§ **Document extract**

....................

Language and Syntax:-

Every language displays a structure called its grammar or syntax. For example, a correct sentence always consists of a subject followed by a predicate, correct means well formed. This fact can be described by the following formula:

sentence = subject predicate.

If we add to this formula the two further formulas

subject = "John" | "Mary".

predicate = "eats" | "talks".

then we define herewith exactly four possible sentences, namely

John eats Mary eats

John talks Mary talks

where the symbol | is to be pronounced as or. We call these formulas syntax rules, productions, or simply syntactic equations. Subject and predicate are syntactic classes. A shorter notation for the above omits meaningful identifiers:

S = AB. L = {ac, ad, bc, bd}
A = "a" | "b".
B = "c" | "d".

We will use this shorthand notation in the subsequent, short examples. The set L of sentences which can be generated in this way, that is, by repeated substitution of the left-hand sides by the right-hand sides of the equations, is called the language.

The example above evidently defines a language consisting of only four sentences. Typically, however, a language contains infinitely many sentences. The following example shows that an infinite set may very well be defined with a finite number of equations. The symbol ∅ stands for the empty sequence.

S = A. L = {∅, a, aa, aaa, aaaa, ... }
A = "a" A | ∅.

....................

§ **Provided records**
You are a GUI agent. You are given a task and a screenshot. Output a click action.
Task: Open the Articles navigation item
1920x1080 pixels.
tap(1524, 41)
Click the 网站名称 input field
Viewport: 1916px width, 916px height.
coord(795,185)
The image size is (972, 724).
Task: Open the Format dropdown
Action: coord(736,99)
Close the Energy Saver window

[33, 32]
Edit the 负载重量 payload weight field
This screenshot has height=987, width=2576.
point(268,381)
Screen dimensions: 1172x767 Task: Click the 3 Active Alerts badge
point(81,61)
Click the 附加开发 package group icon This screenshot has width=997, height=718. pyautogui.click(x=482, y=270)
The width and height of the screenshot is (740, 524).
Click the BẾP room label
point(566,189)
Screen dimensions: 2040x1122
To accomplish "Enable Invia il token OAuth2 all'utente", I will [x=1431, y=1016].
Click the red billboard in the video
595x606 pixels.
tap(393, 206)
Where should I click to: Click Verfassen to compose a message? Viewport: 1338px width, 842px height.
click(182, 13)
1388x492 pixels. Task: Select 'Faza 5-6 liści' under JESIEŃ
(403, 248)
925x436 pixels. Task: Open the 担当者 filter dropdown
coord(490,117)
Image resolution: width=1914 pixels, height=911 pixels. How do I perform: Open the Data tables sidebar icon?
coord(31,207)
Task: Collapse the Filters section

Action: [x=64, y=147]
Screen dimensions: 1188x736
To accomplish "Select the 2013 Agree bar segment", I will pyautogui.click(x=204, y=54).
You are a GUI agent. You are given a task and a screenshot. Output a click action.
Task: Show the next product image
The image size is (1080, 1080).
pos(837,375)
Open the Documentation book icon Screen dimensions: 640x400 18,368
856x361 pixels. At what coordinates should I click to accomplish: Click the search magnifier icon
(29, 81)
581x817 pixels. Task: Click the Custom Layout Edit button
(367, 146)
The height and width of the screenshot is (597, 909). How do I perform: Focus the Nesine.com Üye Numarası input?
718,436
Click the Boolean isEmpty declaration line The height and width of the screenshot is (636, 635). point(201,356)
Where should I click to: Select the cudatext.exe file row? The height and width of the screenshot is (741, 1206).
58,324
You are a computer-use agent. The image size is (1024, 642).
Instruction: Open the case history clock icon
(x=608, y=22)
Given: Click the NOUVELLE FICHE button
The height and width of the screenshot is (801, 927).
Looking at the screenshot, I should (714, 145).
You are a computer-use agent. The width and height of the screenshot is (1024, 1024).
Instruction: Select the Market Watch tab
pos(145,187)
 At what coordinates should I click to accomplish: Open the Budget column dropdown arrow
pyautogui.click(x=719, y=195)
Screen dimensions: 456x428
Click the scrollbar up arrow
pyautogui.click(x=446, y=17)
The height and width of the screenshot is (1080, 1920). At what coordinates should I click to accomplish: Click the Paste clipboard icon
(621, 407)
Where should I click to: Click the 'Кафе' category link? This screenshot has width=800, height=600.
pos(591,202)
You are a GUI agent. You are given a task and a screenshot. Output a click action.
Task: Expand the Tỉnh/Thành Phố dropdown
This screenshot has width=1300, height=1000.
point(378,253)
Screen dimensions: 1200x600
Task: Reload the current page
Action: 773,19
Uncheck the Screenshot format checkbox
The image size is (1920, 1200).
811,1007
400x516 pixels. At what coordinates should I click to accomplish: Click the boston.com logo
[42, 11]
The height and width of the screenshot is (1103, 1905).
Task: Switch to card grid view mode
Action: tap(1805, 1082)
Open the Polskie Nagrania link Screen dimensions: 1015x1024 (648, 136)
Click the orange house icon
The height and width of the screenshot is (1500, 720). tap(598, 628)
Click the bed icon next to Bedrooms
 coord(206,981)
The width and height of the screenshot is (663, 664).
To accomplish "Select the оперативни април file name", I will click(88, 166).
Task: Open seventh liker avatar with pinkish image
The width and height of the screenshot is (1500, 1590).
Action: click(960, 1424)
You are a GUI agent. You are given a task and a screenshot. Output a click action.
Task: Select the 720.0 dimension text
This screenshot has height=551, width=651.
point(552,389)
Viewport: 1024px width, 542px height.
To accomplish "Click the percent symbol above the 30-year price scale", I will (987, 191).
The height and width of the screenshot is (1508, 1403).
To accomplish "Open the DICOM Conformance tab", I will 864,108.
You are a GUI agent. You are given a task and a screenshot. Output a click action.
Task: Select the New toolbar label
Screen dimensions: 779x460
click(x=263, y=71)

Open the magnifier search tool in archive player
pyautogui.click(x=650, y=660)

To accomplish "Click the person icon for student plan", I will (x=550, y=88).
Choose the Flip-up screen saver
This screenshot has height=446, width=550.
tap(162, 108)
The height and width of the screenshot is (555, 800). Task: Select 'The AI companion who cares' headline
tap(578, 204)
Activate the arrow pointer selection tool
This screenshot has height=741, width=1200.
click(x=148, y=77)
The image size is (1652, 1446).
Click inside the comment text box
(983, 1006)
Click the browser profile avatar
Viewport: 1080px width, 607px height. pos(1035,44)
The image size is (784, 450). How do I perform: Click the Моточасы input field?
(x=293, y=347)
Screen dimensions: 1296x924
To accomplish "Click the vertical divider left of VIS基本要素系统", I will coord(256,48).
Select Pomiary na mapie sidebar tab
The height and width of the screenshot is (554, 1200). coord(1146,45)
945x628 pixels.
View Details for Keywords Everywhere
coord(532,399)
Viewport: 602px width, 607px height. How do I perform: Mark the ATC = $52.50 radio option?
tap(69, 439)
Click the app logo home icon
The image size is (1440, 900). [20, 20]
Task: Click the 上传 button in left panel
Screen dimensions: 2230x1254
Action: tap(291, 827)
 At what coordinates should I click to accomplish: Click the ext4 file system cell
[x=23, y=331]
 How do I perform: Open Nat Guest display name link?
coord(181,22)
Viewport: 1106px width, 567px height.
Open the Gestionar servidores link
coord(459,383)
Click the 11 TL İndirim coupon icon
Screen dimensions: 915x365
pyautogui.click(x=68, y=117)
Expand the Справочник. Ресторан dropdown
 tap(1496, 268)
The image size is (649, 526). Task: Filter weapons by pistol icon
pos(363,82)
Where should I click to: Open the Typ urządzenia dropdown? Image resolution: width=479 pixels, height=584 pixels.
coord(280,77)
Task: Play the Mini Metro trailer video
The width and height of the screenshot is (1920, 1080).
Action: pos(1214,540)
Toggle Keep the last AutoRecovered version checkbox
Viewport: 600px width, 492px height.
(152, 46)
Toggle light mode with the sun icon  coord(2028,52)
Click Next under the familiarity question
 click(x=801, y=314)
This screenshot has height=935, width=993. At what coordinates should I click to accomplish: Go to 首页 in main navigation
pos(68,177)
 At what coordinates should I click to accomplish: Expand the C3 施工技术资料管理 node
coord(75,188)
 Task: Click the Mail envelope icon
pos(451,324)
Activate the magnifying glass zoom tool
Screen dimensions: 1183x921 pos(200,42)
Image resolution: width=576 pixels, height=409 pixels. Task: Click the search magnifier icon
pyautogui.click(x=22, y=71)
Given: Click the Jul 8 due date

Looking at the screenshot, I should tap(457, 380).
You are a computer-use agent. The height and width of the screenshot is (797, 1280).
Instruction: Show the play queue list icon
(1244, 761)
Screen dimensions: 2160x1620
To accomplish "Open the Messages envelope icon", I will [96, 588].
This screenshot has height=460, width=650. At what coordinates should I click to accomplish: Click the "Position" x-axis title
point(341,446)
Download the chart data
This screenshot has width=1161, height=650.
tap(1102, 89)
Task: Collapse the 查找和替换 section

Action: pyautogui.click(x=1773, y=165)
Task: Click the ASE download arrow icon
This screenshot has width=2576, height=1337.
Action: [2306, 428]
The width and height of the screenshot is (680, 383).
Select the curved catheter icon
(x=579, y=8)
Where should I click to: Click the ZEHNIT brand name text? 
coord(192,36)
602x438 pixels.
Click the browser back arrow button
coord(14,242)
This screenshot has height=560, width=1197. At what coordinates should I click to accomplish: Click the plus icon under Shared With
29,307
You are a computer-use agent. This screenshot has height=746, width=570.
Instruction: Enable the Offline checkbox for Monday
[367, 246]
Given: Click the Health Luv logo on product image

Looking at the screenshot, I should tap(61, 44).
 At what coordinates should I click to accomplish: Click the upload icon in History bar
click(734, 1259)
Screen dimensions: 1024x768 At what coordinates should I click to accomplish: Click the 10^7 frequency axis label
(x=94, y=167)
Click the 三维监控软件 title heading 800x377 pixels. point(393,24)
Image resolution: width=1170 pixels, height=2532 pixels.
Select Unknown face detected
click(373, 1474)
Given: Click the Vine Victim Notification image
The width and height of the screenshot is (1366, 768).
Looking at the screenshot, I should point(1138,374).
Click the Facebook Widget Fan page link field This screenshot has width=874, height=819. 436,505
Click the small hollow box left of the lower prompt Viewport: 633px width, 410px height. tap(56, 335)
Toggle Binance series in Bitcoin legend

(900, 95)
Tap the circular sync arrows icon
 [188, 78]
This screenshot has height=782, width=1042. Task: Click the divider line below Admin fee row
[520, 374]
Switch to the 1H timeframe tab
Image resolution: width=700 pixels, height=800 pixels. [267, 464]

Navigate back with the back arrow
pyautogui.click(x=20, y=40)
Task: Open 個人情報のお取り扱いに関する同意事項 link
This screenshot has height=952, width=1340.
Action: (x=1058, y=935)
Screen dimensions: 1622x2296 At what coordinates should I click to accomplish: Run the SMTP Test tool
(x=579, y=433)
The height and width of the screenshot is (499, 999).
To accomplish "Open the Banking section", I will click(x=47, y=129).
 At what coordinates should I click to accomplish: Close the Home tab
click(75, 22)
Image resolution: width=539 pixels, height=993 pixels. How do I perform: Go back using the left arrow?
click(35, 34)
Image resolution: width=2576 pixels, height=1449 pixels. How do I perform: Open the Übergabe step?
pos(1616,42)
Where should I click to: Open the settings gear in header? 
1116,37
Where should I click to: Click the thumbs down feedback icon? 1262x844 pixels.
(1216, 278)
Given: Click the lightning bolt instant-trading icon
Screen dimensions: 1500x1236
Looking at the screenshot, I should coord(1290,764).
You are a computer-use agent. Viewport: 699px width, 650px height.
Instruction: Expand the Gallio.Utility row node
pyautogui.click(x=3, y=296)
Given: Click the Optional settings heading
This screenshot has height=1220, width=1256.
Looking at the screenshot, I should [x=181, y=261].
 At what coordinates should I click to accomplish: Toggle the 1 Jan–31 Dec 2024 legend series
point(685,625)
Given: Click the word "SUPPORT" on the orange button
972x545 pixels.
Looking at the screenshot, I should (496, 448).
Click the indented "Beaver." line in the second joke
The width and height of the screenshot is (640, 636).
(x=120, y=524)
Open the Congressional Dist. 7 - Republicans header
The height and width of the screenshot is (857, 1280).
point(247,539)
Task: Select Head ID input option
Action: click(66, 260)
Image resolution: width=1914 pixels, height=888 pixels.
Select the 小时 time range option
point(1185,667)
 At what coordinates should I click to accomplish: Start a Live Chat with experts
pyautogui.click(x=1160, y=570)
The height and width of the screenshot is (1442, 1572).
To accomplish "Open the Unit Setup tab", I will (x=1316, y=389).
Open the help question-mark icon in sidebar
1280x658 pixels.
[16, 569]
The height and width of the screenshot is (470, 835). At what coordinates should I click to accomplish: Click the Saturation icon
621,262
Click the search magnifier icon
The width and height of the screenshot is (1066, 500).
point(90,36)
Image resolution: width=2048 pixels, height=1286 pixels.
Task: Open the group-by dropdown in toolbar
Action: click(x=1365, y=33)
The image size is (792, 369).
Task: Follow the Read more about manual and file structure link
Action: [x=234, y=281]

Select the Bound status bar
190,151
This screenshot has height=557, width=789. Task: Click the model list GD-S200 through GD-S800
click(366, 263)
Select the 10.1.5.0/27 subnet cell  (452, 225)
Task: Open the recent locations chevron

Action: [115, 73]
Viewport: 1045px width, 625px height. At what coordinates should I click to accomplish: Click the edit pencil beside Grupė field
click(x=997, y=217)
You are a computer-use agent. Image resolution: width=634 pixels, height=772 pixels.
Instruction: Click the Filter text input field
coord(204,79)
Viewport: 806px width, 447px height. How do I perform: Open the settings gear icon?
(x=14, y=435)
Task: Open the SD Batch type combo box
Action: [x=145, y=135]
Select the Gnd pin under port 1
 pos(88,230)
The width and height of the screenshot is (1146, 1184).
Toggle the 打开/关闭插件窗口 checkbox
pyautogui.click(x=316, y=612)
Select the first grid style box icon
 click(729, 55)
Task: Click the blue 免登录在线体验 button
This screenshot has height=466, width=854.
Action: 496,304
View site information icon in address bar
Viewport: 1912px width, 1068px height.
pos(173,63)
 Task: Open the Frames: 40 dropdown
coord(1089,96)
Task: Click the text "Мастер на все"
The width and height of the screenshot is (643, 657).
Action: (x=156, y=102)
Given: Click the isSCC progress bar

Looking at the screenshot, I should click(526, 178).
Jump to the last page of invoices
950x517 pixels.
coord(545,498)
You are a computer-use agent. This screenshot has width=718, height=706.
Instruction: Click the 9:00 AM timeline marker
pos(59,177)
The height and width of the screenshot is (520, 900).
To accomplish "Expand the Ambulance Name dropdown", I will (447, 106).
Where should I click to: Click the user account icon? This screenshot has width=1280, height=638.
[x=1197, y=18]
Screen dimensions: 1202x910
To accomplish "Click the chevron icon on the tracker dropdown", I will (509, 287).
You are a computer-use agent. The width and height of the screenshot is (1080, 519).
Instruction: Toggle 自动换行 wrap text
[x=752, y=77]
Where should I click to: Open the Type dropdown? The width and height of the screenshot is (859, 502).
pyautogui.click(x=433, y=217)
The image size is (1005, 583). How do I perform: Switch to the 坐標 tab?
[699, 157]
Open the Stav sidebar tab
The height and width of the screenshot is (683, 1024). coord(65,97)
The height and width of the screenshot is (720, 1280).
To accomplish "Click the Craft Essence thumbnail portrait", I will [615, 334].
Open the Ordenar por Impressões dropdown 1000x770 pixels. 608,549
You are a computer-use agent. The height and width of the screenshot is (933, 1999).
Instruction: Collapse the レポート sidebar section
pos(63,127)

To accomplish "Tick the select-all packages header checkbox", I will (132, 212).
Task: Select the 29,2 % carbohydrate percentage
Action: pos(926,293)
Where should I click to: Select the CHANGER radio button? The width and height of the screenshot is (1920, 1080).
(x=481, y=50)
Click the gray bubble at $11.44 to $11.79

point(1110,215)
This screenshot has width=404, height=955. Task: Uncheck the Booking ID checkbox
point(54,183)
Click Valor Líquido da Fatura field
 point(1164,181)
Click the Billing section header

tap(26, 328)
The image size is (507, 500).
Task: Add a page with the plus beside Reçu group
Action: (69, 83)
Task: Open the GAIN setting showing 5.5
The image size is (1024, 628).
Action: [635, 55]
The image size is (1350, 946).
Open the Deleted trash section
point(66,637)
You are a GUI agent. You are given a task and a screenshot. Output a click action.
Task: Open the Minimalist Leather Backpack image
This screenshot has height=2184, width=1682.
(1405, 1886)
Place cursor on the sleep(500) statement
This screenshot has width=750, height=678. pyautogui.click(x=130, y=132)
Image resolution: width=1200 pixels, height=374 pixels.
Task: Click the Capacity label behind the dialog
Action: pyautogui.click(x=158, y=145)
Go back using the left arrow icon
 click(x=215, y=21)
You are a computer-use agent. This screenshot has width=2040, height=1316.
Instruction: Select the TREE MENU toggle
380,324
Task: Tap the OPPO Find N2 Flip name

....................

§ **Job 1**
In the syntax excerpt, what does the symbol ∅ stand for?
§ **Job 2**
Reproduce the rows, beginning at the line that has "Task: Open the Frames: 40 dropdown" and stopping after the line that has "point(1110,215)".
The syntax excerpt and the rows have nothing to do with each other.

§ **Correct result 1**
The empty sequence.

§ **Correct result 2**
 Task: Open the Frames: 40 dropdown
coord(1089,96)
Task: Click the text "Мастер на все"
The width and height of the screenshot is (643, 657).
Action: (x=156, y=102)
Given: Click the isSCC progress bar

Looking at the screenshot, I should click(526, 178).
Jump to the last page of invoices
950x517 pixels.
coord(545,498)
You are a computer-use agent. This screenshot has width=718, height=706.
Instruction: Click the 9:00 AM timeline marker
pos(59,177)
The height and width of the screenshot is (520, 900).
To accomplish "Expand the Ambulance Name dropdown", I will (447, 106).
Where should I click to: Click the user account icon? This screenshot has width=1280, height=638.
[x=1197, y=18]
Screen dimensions: 1202x910
To accomplish "Click the chevron icon on the tracker dropdown", I will (509, 287).
You are a computer-use agent. The width and height of the screenshot is (1080, 519).
Instruction: Toggle 自动换行 wrap text
[x=752, y=77]
Where should I click to: Open the Type dropdown? The width and height of the screenshot is (859, 502).
pyautogui.click(x=433, y=217)
The image size is (1005, 583). How do I perform: Switch to the 坐標 tab?
[699, 157]
Open the Stav sidebar tab
The height and width of the screenshot is (683, 1024). coord(65,97)
The height and width of the screenshot is (720, 1280).
To accomplish "Click the Craft Essence thumbnail portrait", I will [615, 334].
Open the Ordenar por Impressões dropdown 1000x770 pixels. 608,549
You are a computer-use agent. The height and width of the screenshot is (933, 1999).
Instruction: Collapse the レポート sidebar section
pos(63,127)

To accomplish "Tick the select-all packages header checkbox", I will (132, 212).
Task: Select the 29,2 % carbohydrate percentage
Action: pos(926,293)
Where should I click to: Select the CHANGER radio button? The width and height of the screenshot is (1920, 1080).
(x=481, y=50)
Click the gray bubble at $11.44 to $11.79

point(1110,215)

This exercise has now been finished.